Quella notte sognai pianure verdi sterminate, ma pur sapendo che esistevano, non riuscivo a ricordare dove avrebbero potuto trovarsi. Sapevo però che c’erano, e questo era tutto ciò che contava.
Era sabato e pioveva, guardai fuori dalla finestra appena sveglio e rimasi a fissare la pioggia, le goccioline che scendevano delicatamente per il vetro, divertito e felice che la natura fosse viva, che io fossi vivo, che tutto si muovesse e scorresse senza sosta, i giorni, le parole, gli sguardi. Quanta bellezza invisibile. Eravamo la luce che rischiarava il mondo, figli delle stelle e stelle a nostra volta, splendenti, vibranti di gioia.
Iniziai a pensare a quale follia fosse andarsene. Sentirsi straniero da qualche altra parte, non vivere nei posti in cui si è cresciuti, con le persone che si amano e che ci amano, non piangere con loro, non ridere con loro e non condividerne le lunghe giornate d’estate che sembrano non finire mai, le gite nei verdi prati della California e le notti in spiaggia.
E allora perché la mia idea non se ne voleva andare?
Presi un blocco di fogli, una biro, e iniziai a scrivere:

Caro Amico,
non so darti un nome, perché in realtà io sto scrivendo a me stesso, ma mi piacerebbe poterti chiamare amico, e che tu chiamassi amico me, in modo tale che possiamo raccontarci ciò che gli amici di solito si raccontano. E magari anche qualcosa di più, come quelle sensazioni che si raccontano solo a se stessi e che poi nemmeno si ammettono.

Posai la biro.
Quando scesi di sotto per la colazione, i miei genitori l’avevano già fatta ed erano in veranda a leggere su sedie a dondolo, mia madre un romanzo di Dostoevskij e mio padre il giornale del mattino. Nonostante il freddo e la pioggia, non si scoraggiavano dal prendere un po’ d’aria alla mattina, magari con un paio di coperte di lana.
Alan aveva quasi finito, e una volta che mi fui seduto mi chiese:
– Dov’è che vuoi andare?
– Via.
– Via dove?
– Il più lontano possibile da qui. Così lontano che dovrò sentire la mancanza di questo cazzo di posto. E allora, forse, tornerò.

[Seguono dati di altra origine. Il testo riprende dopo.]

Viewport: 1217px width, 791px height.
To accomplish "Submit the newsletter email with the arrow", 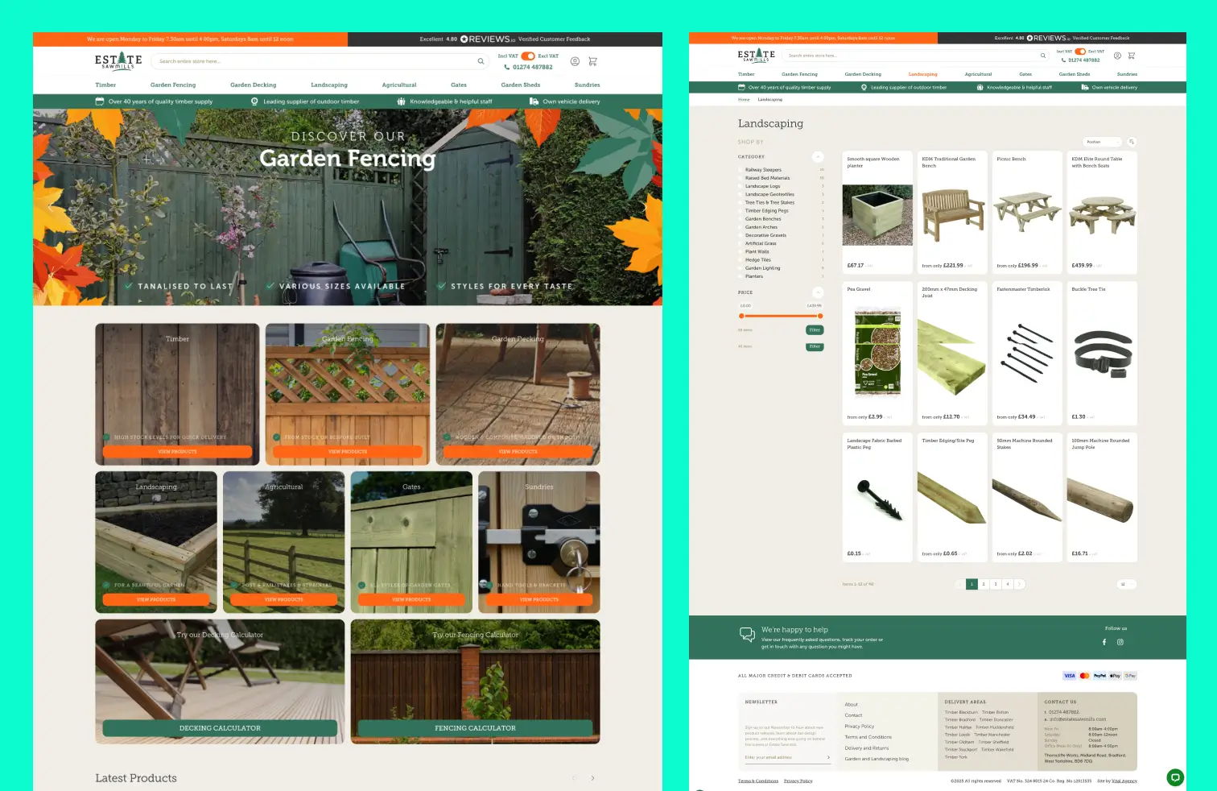I will coord(828,757).
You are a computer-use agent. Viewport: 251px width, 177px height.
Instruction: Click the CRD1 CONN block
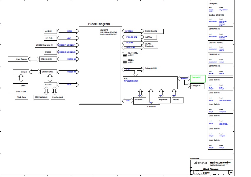[48, 59]
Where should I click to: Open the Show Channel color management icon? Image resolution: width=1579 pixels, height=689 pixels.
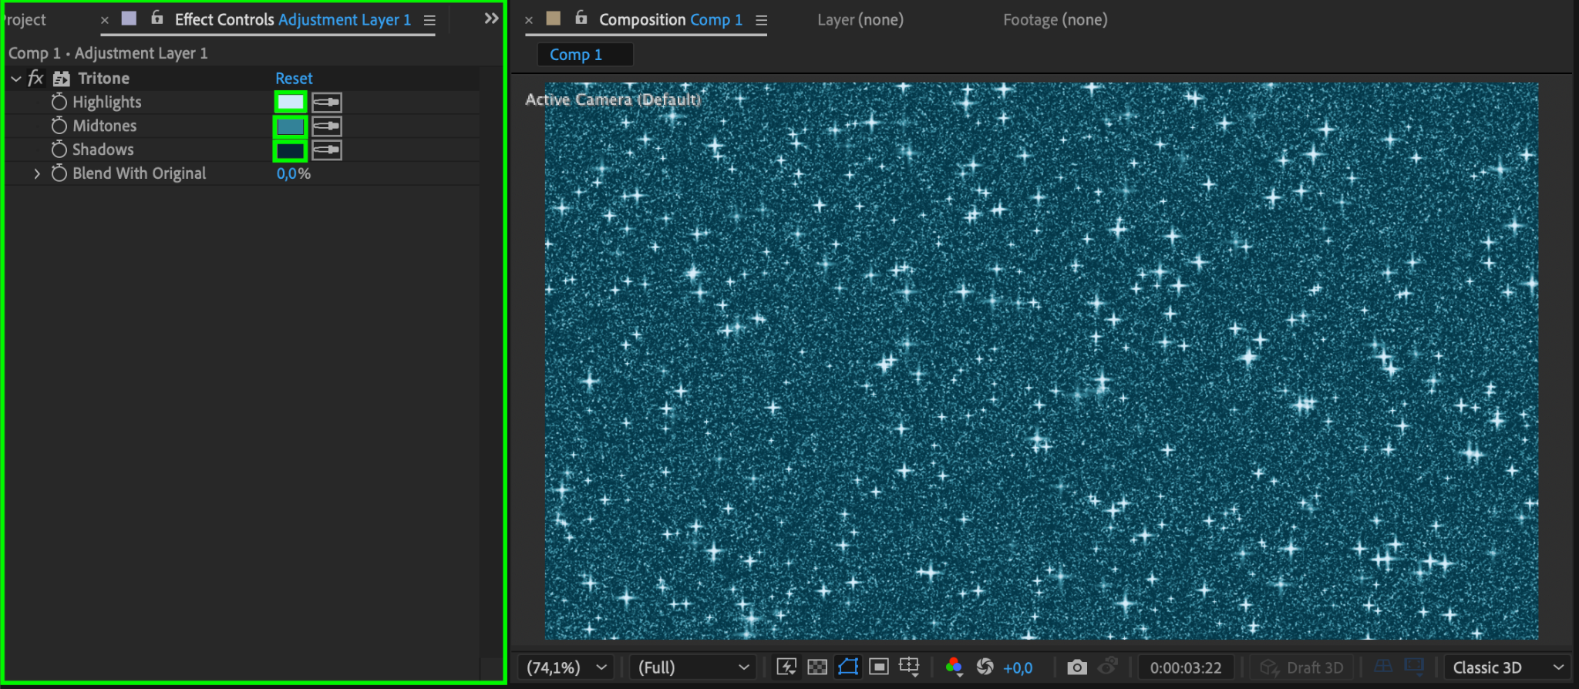pos(954,667)
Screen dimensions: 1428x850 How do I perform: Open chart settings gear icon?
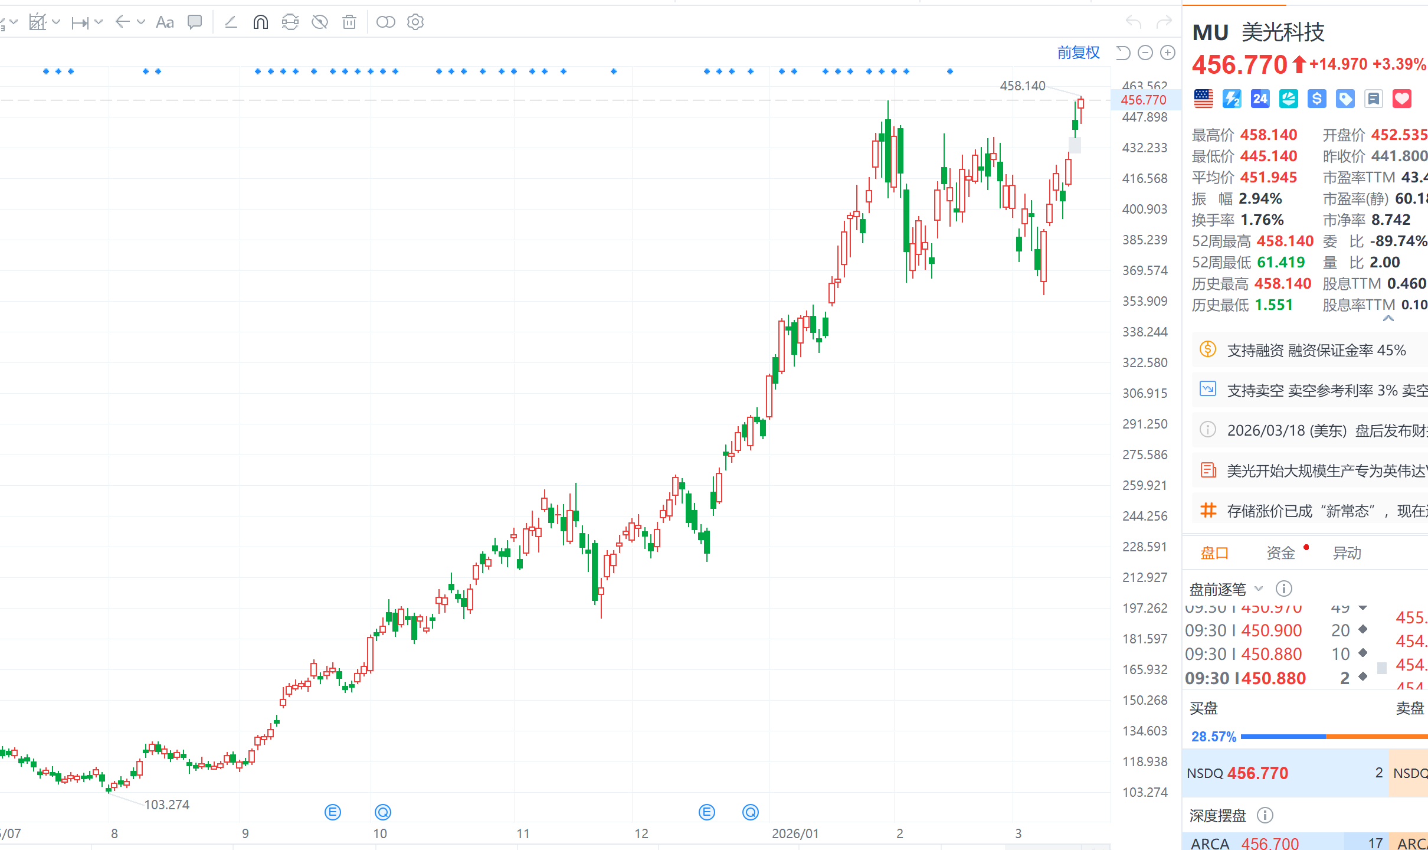[415, 22]
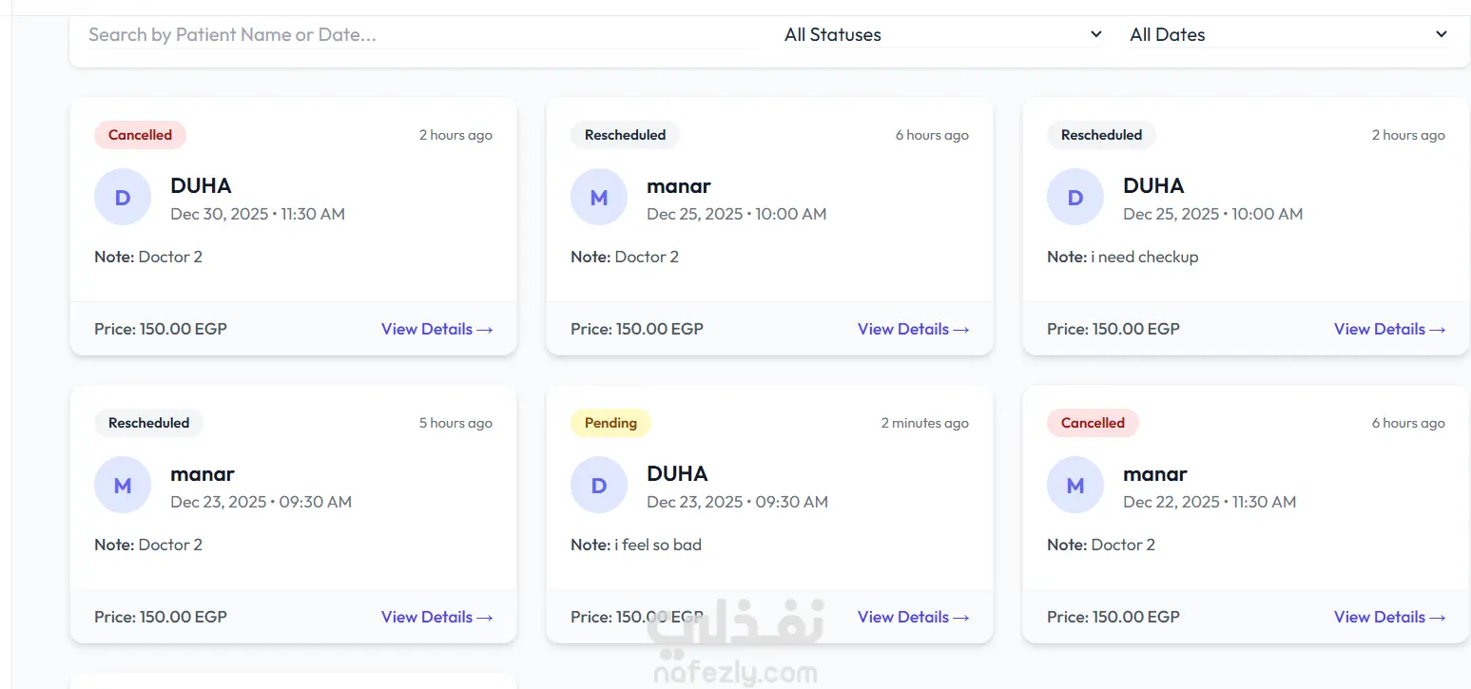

La mia strada era lì davanti a me. Io la vedevo, ma era come se qualcosa mi ostacolasse il cammino. Quel qualcosa era me stesso. Dovevo scrivere per ricordare alle persone intorno chi ero, che eravamo tutti umani, tutti uguali, anche se tendevamo a chiedere il mondo intero per noi.
Passai la giornata a scrivere, instancabile come sempre. Chris venne da me verso pranzo a salutarmi, ma quando vide che non alzavo nemmeno gli occhi dal foglio, sorrise e mi disse che preferiva non disturbarmi, così se ne andò. Era bello avere un amico così. Era bellissimo.
Scrissi il tema per il signor Johnson, ma escogitai una piccola scorciatoia:

Come evitare le rivoluzioni.

Le rivoluzioni non si possono evitare. Arrivati a un certo limite la gente si ribella, è inevitabile. Sarebbe come tirare un pesce fuori dall’acqua e aspettarsi che non si dimeni per tornare nell’oceano.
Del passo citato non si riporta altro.